Ele me fitava um pouco assustado, mas agora não havia mais como voltar atrás. Bruno engoliu depois de algum tempo em silêncio. Passou as mãos nos cabelos sem saber muito o que fazer, e finalmente falou:

– É por perto que você me quer?
– Sim. - Respondi sem pestanejar. Ele sorriu. Aquele sorriso torto.
– Então é por perto que eu vou estar.  Sorri de volta, secando meu rosto.
– Você fica muito mais bonita sorrindo.
– Vou tentar sorrir mais vezes então. - Falei em tom de brincadeira.
– Vou cobrar isso de você.

A chuva agora era uma fina cortina de gotas muito pequenas, tão leves que demoravam acair. No céu, um sol tímido iluminava fragilmente as nuvens, e a combinação disso pintou um arco-íris tão grande que ocupava toda a parte visível do céu cinzento. Bruno olhou para mim, apontando para o colorido acima de nós.

– Viu? - Falou calmamente - Quando o tempo bom e o tempo ruim se misturam em um só, o resultado é mais bonito do que se espera.

Alguns minutos depois o sol já havia se posto, deixando o ambiente gradativamente mais escuro. A chuva havia cessado e algumas pessoas já se arriscavam a passear no parque antes deserto. A conversa entre mim e Bruno tomou um rumo mais agradável, e então falamos de coisas mais banais. Infelizmente ele me perguntava coisas demais, e eu não tinha a oportunidade de saber um pouco da vida dele também.

– É melhor ir embora antes que pegue uma pneumonia. - Falei - Suas roupas estão molhadas a tarde inteira.
– É verdade. - Ele respondeu, e eu olhei para a camisa ainda colada em seu corpo por causa da água, torneando cada músculo definido ali. Obviamente ele não reparou nesse detalhe, mas eu vinha reparando a tarde inteira.
– Você vai ficar? - Perguntou. De repente notei que se ele estava indo embora, então eu não tinha mais nada para fazer ali. Minha leitura já tinha sido esquecida havia muito tempo, os livros já estavam fechados e guardados dentro da bolsa.
– Não, vou também. Já está escurecendo de qualquer forma.
– Então vamos. Eu te acompanho até o ponto de ônibus.

O caminho até lá foi silencioso. Felizmente não foi um silêncio desagradável, mas sim aquele tipo de silêncio que acontece quando duas pessoas sabem que não precisam preencher aquele espaço com palavras idiotas e conversas descartáveis. Era um silêncio natural, onde a presença do outro era a única coisa a ser compartilhada e apreciada. 

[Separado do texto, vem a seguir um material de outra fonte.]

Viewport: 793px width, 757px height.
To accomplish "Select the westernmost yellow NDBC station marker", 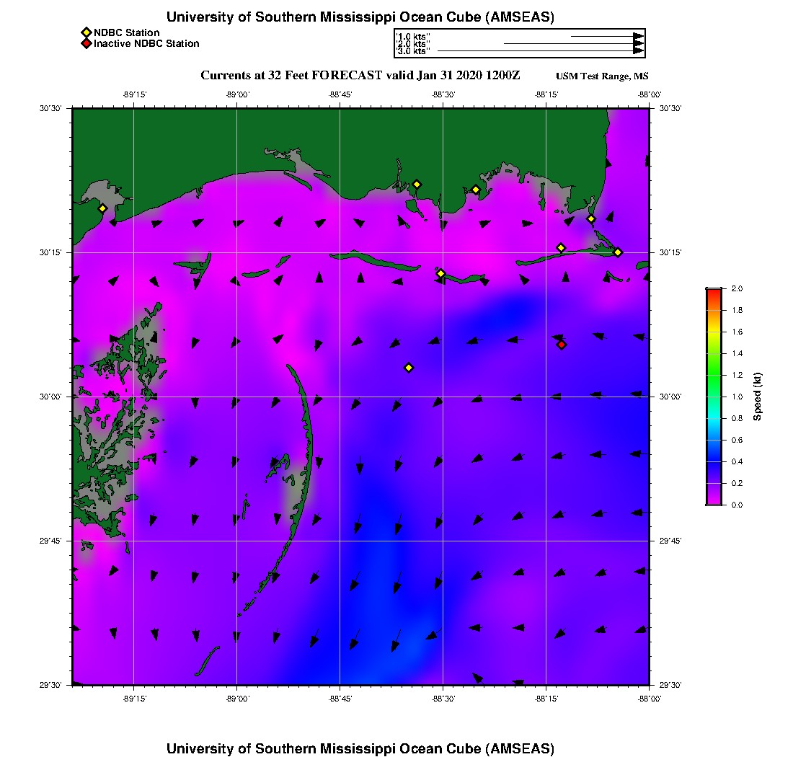I will point(102,208).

O ônibus chegou e eu me vi triste pela despedida. Mas era preciso, então entrei no ônibus de uma vez, olhando para trás e acenando timidamente para ele que retribuiu, ainda me olhando enquanto o veículo acelerava. A viagem pareceu rápida demais para meus devaneios, e quando cheguei à Casa de Rayana queria apenas ficar sozinha. Neguei o jantar quando me chamaram para descer à cozinha porque, de fato, não sentia fome. Entreguei o dinheiro ainda em cima do móvel para Rayana e me tranquei no meu quarto. Tomei um bom banho e me deitei na cama. A partir daí nada fiz senão pensar. 

Não sei a que horas o sono veio, e também não sei quanto tempo fiquei divagando sozinha no escuro do quarto. A chuva voltou a bater com força no telhado e meus pensamentos teimavam em voar para aquela tarde de sábado, o que deveria ter sido só mais uma tarde de sábado qualquer. E embora eu não estivesse ciente de muita coisa, embora eu não soubesse o que exatamente me deixava tão perdida ultimamente, eu tinha um palpite. Um palpite que me deixava eufórica e, ao mesmo tempo, em pânico. 

Lembro do último pensamento que tive antes de mergulhar na inconsciência outra vez. Se era um pedido ou uma oração, eu não saberia dizer. Mas de qualquer forma meus sentimentos aos poucos começavam a tomar uma forma definida, e eu tentava desesperadamente não ver as coisas como elas pareciam ser. 

Como elas seriam, a partir daquele momento: 

Por favor, POR FAVOR, que eu não esteja me apaixonando por Bruno.